Should I use “I” or “we” during my interviews?

Many of us are told:

  • It takes a village
  • There is no “I” in team
  • Everybody rows in the same boat

In fact, studies have shown that people who use the word “I” live shorter lives than those who use “we”.

However, since you want to show you are a team player, shouldn’t you mostly use “we”? No.

“I” should play a prominent role in your interview dialogue

Even if you are a people manager, favor the “I” word  50+% of the time. The interviewer wants to know what your individual contributions have been in generating revenue, reducing costs, satisfying business partners. They are looking to hire you.

Poor bullet: We had a team of 10 professionals who submitted an RFP for a $100 million transaction and won

  • Problem: I do not know what the interviewee did on the project

Great bullet: I managed a 10-person team by rotating responsibilities among my members during each phase of answering a $100 million RFP, providing individual feedback during the process, en route to winning the mandate

  • Solution: I understand what the interviewee did and am curious how he/she rotated the workload

My client couldn’t get out of the “We” speak

My technology client was incredibly bright and managed over 100 professionals. He was extremely proud of his management skills, which he saw as a competitive advantage.

However, every time he answered any mock interview question, he kept using “we”, “my” or “our”. My team produced an application that… Our team worked cross-functionally with the business unit to… We accomplished the project under budget…

He intellectually understood that balancing “I” and “we” is crucial for demonstrating his individual contributions. However, balancing these words when he spoke was really difficult.

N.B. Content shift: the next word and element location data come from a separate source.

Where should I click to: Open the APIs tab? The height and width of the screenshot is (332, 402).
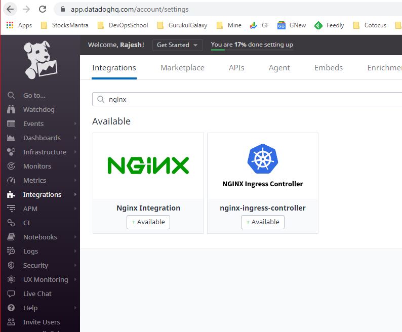click(x=236, y=68)
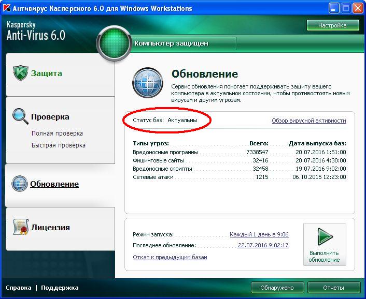The height and width of the screenshot is (299, 366).
Task: Open the Отчеты reports button
Action: [x=333, y=288]
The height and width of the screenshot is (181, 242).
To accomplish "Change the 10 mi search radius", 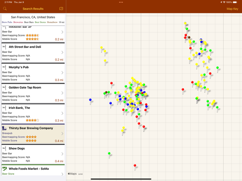I will 61,22.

We trained him to use the “I” word in a balanced way

I used Pavlovian theory as applied to interview preparation. No, not shock therapy.

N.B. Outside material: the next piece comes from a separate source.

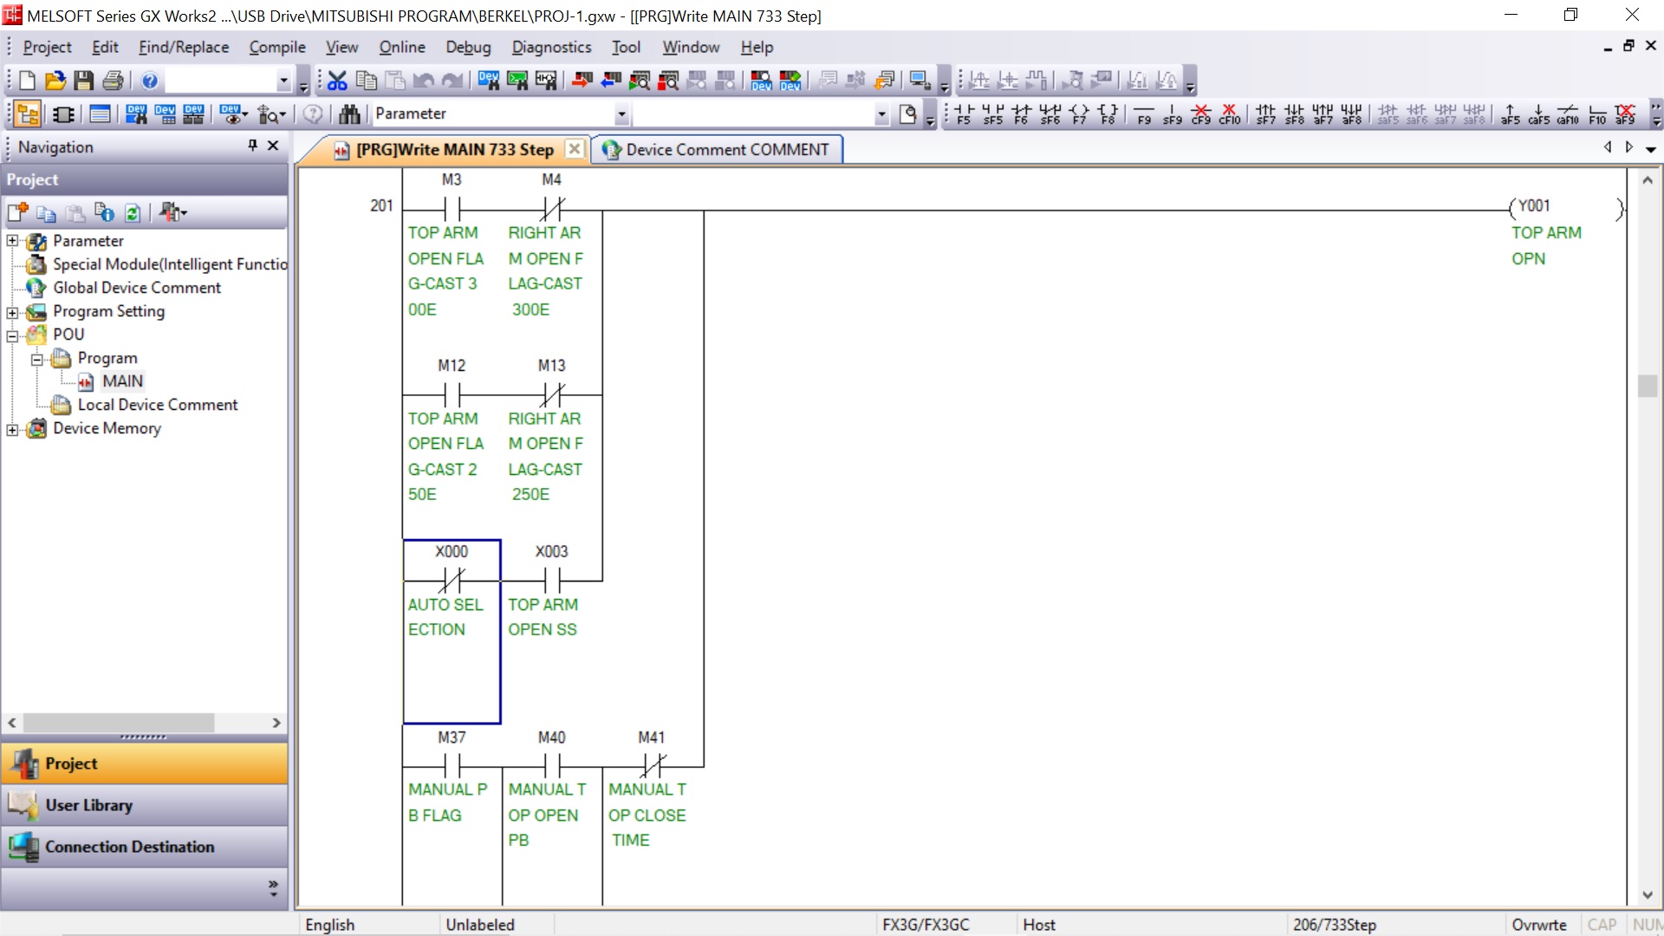Screen dimensions: 1664x936
Task: Delete vertical line with CF10 icon
Action: click(x=1229, y=114)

Every time he provided a mock interview answer with 75% or more “we”, I:

  • Exclaimed at the end of the answer, “I don’t know what you do for a living”
  • Interrupted him aggressively saying “please take a breath”
  • Generated a lot of negative energy by slumping in my chair and looking bored

A coaches’ job is not to play nice. A coach’s job is to get you the outcome you pay for.

We practiced over 5 separate sessions. Just as I used negative feedback to erase some “we”, I used positive feedback to encourage his “I”.

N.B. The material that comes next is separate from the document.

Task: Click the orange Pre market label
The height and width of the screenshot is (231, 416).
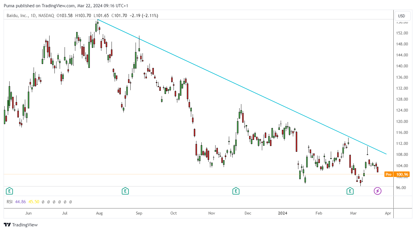Action: [388, 174]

When he finally began to use “I”, I:

  • Looked directly into the zoom screen and sat up in my chair
  • Increased my energy level in asking questions
  • Asked follow-up questions to his answers and engaged in real dialogue

Eventually, my client balanced “I” and “we” to demonstrate his individual contributions within a team environment.

If you go to a Bank of America ATM and notice how many activities you can accomplish, please thank my client.